Provided data:

————

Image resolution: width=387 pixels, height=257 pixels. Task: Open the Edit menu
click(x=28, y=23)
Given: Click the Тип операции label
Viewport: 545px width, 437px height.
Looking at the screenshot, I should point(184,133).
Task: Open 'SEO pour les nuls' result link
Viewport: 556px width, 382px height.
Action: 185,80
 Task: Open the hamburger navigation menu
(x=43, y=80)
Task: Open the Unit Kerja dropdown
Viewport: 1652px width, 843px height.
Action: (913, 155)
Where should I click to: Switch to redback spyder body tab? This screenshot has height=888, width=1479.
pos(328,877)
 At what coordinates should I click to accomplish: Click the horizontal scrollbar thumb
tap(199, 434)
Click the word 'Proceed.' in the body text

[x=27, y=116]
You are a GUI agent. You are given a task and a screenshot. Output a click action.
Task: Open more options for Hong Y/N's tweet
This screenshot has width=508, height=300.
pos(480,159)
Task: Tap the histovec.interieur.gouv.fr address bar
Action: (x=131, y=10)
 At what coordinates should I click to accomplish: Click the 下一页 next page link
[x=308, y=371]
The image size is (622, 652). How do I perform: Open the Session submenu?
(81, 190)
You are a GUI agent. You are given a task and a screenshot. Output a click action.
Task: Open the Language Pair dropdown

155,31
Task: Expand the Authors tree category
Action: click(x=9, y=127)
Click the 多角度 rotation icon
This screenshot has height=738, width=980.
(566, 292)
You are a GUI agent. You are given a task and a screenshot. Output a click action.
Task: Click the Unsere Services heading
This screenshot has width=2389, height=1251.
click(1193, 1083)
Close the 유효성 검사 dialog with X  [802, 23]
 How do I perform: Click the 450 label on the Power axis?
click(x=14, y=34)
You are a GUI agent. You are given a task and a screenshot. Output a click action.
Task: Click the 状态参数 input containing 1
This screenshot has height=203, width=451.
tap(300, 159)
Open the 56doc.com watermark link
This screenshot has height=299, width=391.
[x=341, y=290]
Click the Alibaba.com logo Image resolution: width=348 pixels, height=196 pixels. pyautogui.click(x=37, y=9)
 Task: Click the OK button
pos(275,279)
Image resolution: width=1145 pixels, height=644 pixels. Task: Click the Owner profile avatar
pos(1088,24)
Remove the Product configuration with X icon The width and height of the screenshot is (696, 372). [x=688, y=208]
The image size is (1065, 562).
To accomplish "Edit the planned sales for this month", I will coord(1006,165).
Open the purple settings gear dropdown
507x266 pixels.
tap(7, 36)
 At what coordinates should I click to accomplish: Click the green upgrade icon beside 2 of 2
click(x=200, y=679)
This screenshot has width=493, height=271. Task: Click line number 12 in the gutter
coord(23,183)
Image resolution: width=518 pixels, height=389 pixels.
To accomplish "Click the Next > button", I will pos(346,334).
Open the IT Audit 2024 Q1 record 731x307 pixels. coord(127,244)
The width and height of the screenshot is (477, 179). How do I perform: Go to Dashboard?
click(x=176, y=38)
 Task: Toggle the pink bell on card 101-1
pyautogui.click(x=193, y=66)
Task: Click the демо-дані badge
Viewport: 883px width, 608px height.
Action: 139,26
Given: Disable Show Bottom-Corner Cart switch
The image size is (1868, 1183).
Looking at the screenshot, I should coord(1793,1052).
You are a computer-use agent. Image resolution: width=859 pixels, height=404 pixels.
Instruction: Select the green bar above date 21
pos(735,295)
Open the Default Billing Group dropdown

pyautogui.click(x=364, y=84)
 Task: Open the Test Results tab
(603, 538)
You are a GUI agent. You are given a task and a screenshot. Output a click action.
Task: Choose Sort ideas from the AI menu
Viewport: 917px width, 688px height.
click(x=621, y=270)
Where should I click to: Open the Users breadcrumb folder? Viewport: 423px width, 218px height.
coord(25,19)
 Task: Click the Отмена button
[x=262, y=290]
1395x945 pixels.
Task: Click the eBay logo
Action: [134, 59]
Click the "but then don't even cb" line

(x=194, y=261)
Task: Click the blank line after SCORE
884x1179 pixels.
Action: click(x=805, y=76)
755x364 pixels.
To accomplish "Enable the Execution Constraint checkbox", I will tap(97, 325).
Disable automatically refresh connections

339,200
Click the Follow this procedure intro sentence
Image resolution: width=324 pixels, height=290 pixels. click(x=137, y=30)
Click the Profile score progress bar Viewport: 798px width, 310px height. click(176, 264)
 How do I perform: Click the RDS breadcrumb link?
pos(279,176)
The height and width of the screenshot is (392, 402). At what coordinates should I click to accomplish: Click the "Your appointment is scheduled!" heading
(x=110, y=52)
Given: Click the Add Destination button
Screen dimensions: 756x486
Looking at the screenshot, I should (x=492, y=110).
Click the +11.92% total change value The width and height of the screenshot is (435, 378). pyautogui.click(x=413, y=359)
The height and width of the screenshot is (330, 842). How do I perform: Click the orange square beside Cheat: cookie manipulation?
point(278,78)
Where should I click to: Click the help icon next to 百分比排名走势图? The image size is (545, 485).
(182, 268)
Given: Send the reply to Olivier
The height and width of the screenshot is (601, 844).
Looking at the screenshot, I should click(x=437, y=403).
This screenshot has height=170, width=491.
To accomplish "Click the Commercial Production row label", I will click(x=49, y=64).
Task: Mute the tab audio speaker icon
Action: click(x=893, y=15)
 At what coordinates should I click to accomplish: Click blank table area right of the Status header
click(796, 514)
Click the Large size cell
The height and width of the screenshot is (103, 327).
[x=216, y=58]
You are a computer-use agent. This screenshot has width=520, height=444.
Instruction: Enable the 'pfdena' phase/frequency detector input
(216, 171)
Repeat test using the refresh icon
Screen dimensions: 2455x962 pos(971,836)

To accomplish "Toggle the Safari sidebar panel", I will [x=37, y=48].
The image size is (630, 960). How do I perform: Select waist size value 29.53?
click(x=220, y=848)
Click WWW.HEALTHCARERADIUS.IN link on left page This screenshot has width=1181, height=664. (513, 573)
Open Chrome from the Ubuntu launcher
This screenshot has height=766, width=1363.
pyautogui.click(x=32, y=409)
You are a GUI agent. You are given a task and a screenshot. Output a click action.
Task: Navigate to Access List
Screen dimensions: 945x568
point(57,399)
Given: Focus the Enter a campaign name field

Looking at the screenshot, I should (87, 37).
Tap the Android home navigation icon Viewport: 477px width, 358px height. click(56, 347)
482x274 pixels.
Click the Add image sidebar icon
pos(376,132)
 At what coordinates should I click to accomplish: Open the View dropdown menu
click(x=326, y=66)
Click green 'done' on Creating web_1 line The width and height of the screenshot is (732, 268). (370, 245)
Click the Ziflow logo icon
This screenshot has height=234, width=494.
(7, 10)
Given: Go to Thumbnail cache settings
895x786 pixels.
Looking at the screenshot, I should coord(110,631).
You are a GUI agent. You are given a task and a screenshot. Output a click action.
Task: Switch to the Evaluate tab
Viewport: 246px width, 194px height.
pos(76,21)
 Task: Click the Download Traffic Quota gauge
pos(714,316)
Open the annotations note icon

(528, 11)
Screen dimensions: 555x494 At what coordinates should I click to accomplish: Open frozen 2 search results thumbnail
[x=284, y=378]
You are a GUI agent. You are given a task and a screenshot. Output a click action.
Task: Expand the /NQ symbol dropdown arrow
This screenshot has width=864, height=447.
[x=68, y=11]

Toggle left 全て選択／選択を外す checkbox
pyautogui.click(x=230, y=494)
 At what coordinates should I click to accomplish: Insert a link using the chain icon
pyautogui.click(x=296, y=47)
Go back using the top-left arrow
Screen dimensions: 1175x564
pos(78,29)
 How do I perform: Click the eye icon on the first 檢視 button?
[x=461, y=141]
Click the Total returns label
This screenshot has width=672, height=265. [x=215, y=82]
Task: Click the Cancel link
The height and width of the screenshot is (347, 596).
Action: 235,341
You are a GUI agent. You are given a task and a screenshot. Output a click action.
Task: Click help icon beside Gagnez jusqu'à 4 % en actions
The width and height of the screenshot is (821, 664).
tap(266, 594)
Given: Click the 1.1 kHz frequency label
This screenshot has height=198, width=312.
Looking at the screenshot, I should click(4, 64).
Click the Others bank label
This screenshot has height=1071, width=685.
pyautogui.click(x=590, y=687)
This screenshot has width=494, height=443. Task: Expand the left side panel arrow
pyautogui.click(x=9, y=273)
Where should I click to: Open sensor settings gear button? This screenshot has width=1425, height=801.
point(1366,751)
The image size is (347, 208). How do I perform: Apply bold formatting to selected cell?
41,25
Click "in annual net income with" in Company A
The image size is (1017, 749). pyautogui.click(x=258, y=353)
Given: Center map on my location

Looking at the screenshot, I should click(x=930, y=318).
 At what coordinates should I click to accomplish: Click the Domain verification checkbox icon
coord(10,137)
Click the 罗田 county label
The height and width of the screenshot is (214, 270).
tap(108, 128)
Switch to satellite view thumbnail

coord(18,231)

————

Quote the rows above word for word, from the line with "Open the purple settings gear dropdown" up to and including the line with "coord(23,183)".

Answer to the exercise:
Open the purple settings gear dropdown
507x266 pixels.
tap(7, 36)
 At what coordinates should I click to accomplish: Click the green upgrade icon beside 2 of 2
click(x=200, y=679)
This screenshot has width=493, height=271. Task: Click line number 12 in the gutter
coord(23,183)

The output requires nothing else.